• _Text shown_:

┏━━

Original Source Here
Creating AI By Using Brain Theory
It stands to reason that as the only human-level intelligence is in humans, brain science should lead the way to create artificial intelligence (AI). Patom theory was first described in the 1990s and since then the theory has been effective at solving problems in natural language understanding (NLU). Its terse description is that with Patom theory (PT), all a brain does is store, match and use hierarchical, bidirectional linkset patterns[i]. That is, sets and lists are sufficient to explain all that a human brain is capable of. And by dealing with the specific patterns that we experience, the decomposition of those patterns into their atomic parts enables general patterns to be recognized not by processing, but because they are the same.
Patom theory answers the question:
“how does our relatively slow brain outperform super computers at tasks like language, vision and motor control?”
It is theoretical neuroscience in that it models the function of the human brain without regard to any particular brain[ii]. A Pattern-ATOM (Patom) answers the question about why someone experiences particular things in reaction to brain stimulation (such as during brain surgery). The Patom is the thing stimulated — a small brain region — and it represents a collection of patterns through forward and backwards projections and, if the material is used at all — raising awareness through the backward projections to sensory experience. The memory of the sensory experience remains where it is matched in the first place and that pattern is then used in the hierarchy to match further complexity. In language, for example, the relationships of Patoms align with semantics, the linguistic theory that explains meaning.
Today’s article compares Patom theory with 3 current brain models: (a) the neuroscience-led model from Jeff Hawkins[iii] (the Thousand Brains Theory of Intelligence), (b) the latest model by the Deep Learning developer, Geoffrey Hinton[iv] (GLOM) and (c) the neuroscientist’s brain model[v] of prediction where “…the perceiving brain is fundamentally an engine of prediction.” The fundamental difference between those three models and Patom theory comes down to process or computation.
Brains don’t process. Brains aren’t devices of computation. Therefore, a student’s learning is biased by these current models.
The paradigm of computation is unhelpful in describing intelligence because it doesn’t explain where the program comes from to run it or how a prediction is created in the neuroscience model. Those paradigms leave out the questions of how and why brains learn which is intricately linked with the appearance of intelligence itself.
Let’s see why.
Evolution — Consciousness
Patom theory starts with evolutionary theory. Early brains enable the survival of an animal: its awareness of its body makes the animal protect all its cells, not allow others to eat away its limbs. Brains develop (a) to move the animal, and (b) to sense its environment. (c) Awareness (or the more human term, consciousness) creates a powerful controlling mechanism for an animal as a single entity will protect itself while a collection of cells needn’t bother with other parts of itself. New senses, improved motor control all start with these building blocks.
In a human brain, the evolutionary improvements extend the brain stem with improved motor coordination, emotional centers and the large cerebrum that caters to improved sensory recognition, multisensory recognition, and even human language.
The point is our brain starts with the brain stem in evolution, and our most human capabilities are extensions. Many suggest that human consciousness is some kind of pinnacle of evolution, but isn’t it more likely that awareness is the earliest of beneficial mutations in animals and human language is the pinnacle?

┗━━

• _Your objective_:
Answer these questions from the Patom theory article:
1. In what decade was Patom theory first described?
2. What is the name of Geoffrey Hinton's latest model?
3. Besides awareness, what two things do early brains develop to do?
The items that come next have nothing to do with the text.

• _Dataset records_:

┏━━

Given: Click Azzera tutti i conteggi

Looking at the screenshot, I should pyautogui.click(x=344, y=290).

┗━━
┏━━

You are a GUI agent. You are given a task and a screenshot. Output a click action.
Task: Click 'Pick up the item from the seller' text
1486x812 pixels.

┗━━

• _Solution for this problem_:
1. The 1990s.
2. GLOM.
3. To move the animal and to sense its environment.